**Try it**. Going line by line through the records below, count those with the word "icon" and give only the count.

Start of Record excerpts

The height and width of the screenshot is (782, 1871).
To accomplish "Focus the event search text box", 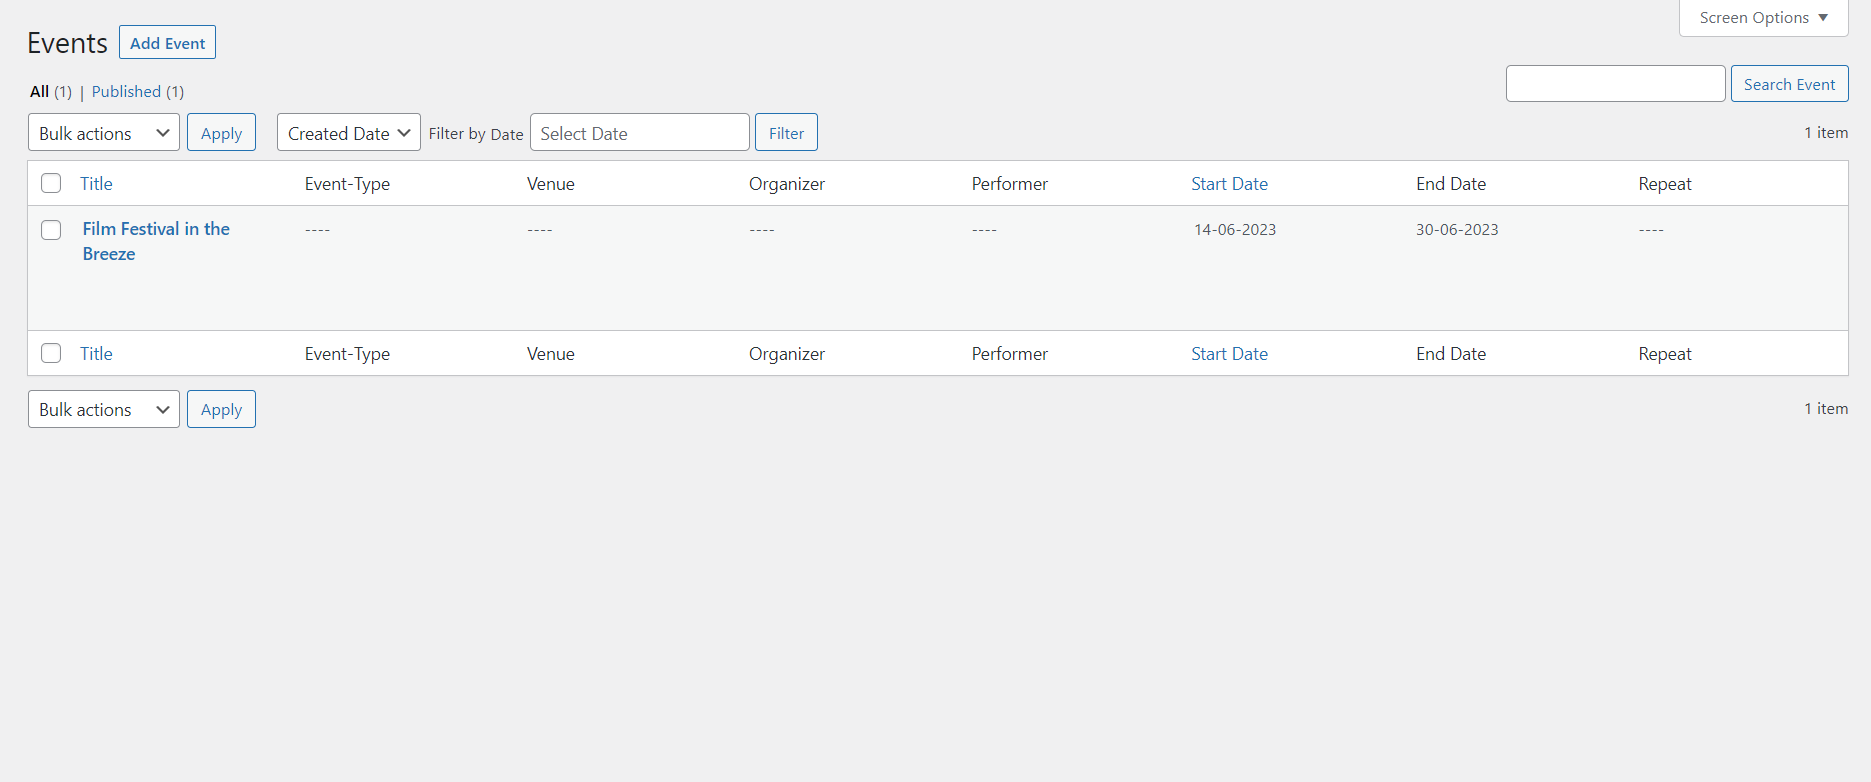I will [x=1615, y=84].
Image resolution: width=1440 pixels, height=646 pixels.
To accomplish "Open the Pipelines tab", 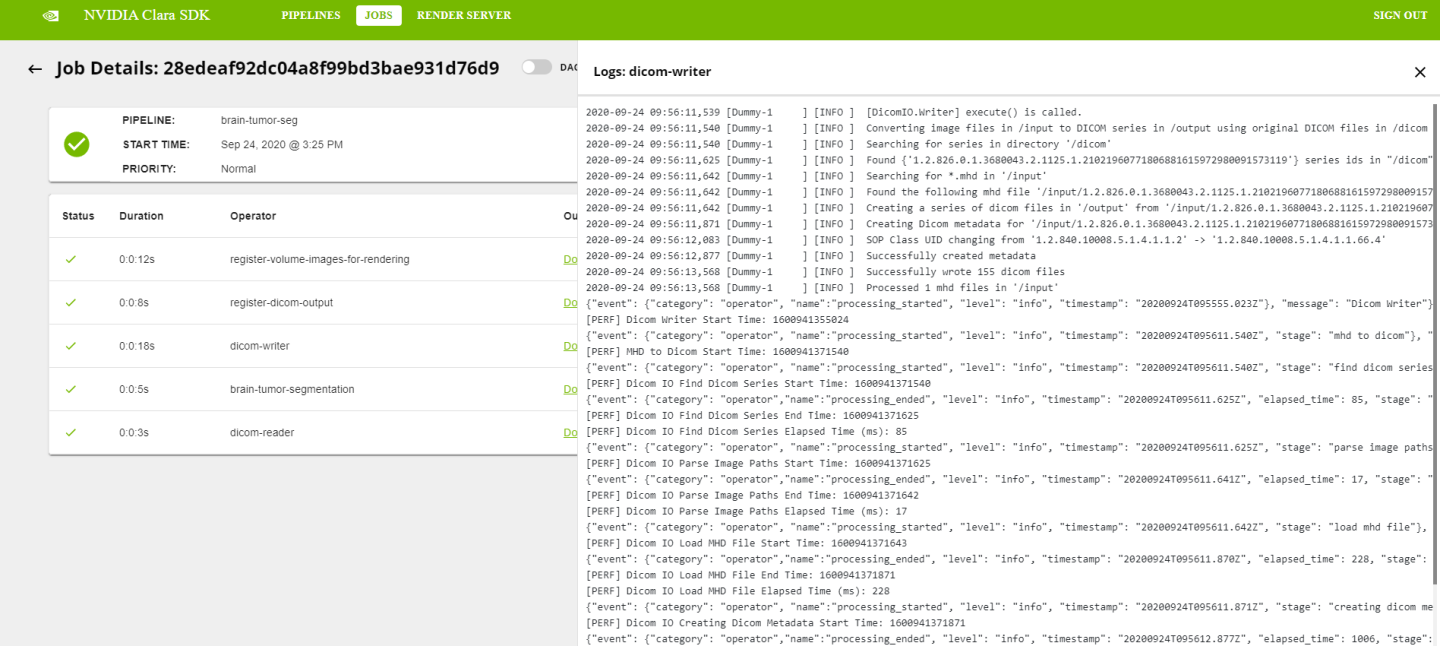I will [310, 16].
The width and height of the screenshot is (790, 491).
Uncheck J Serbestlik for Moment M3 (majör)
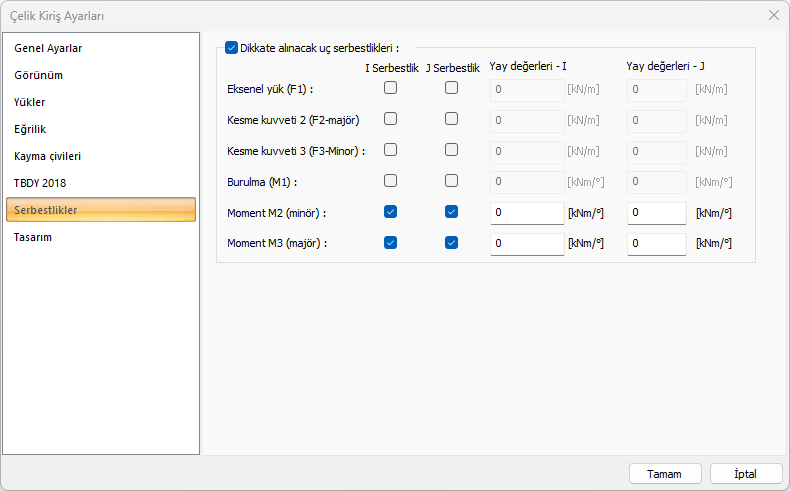[x=452, y=243]
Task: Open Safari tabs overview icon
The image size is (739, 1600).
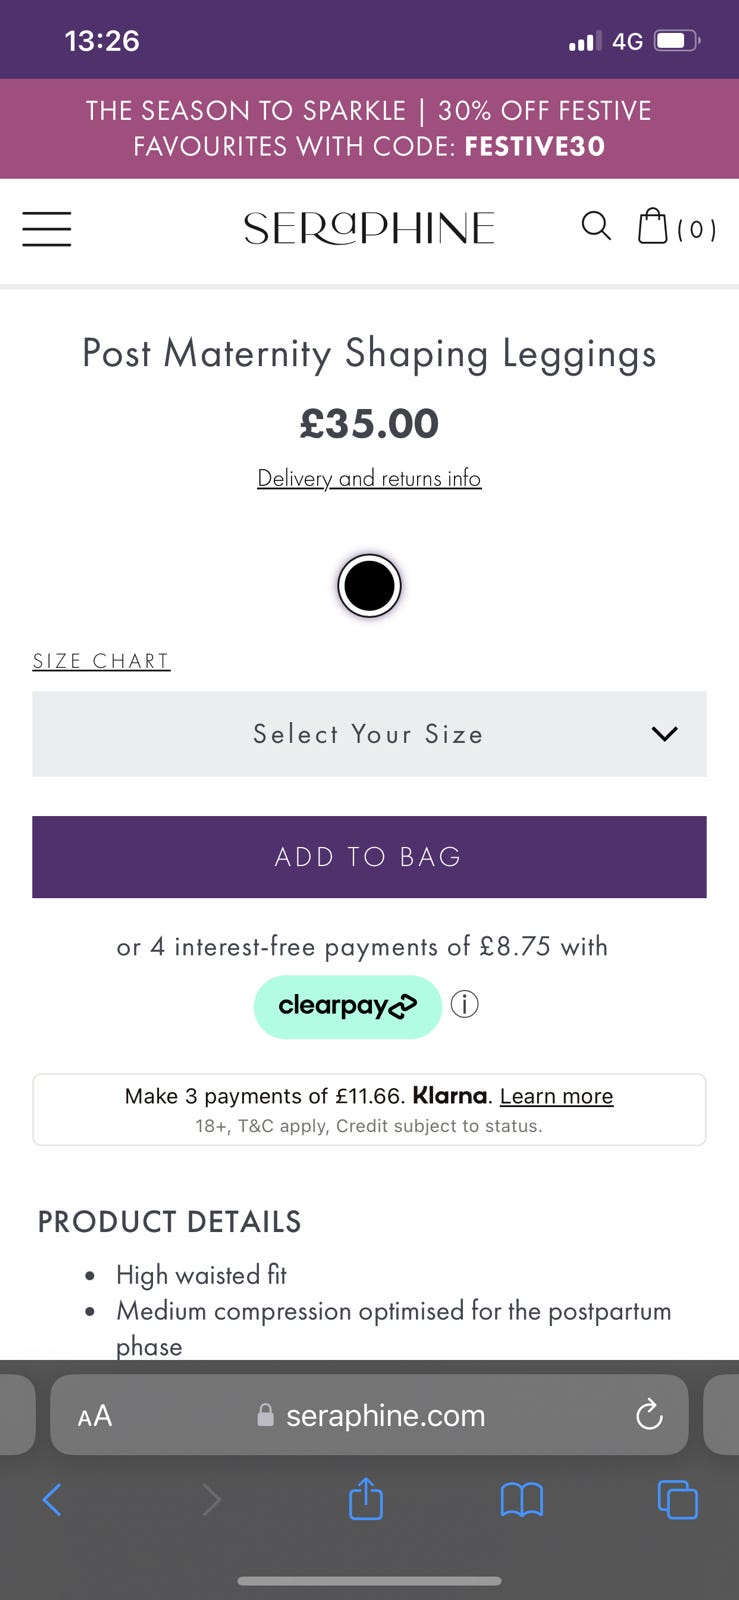Action: (677, 1499)
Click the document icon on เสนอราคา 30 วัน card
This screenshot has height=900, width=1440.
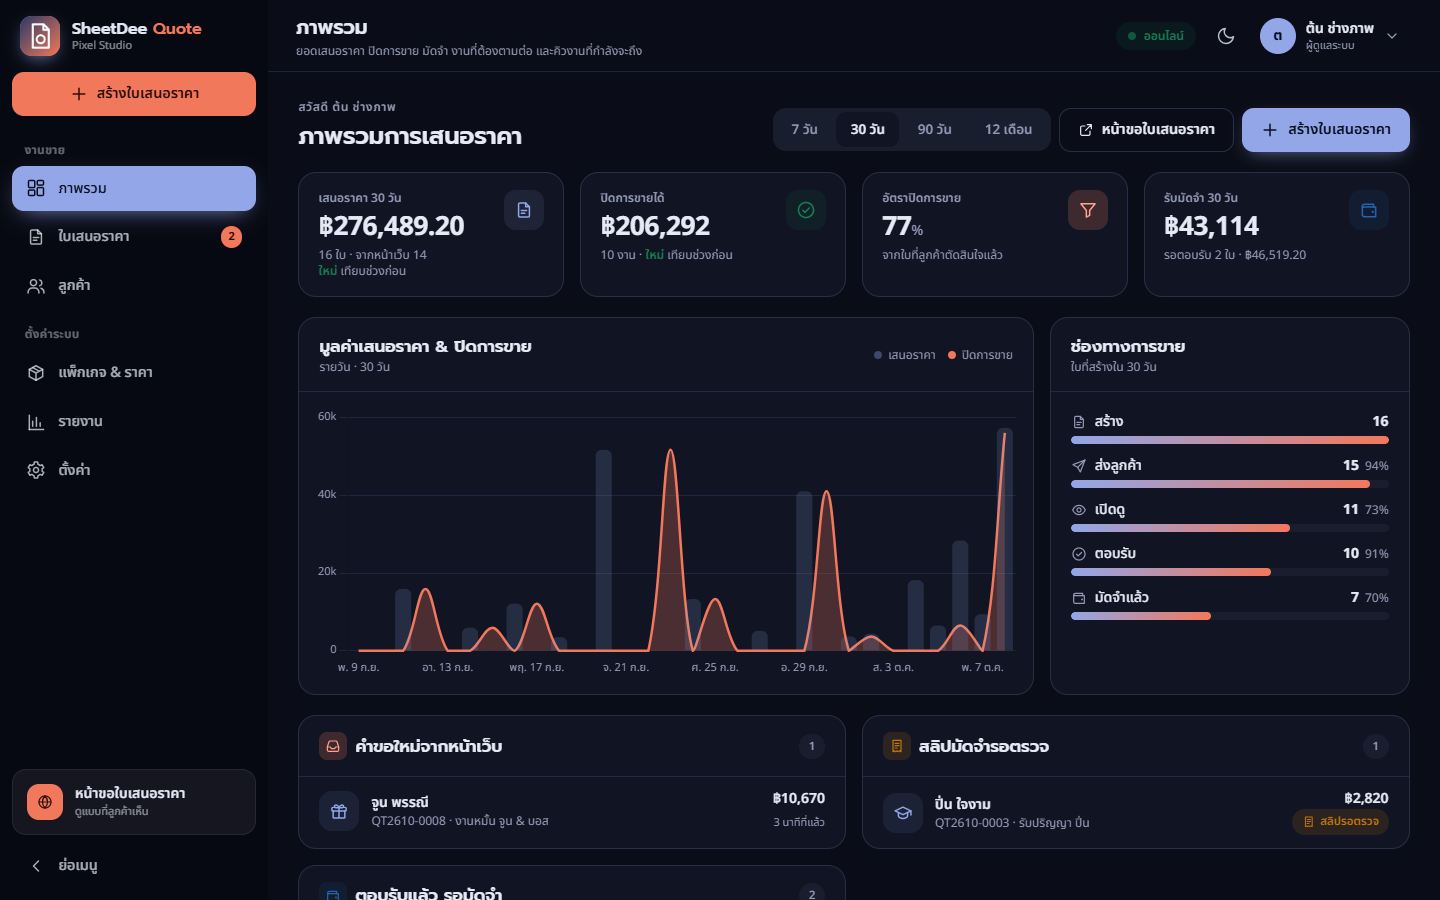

End of Record excerpts

**Completed exercise**. 2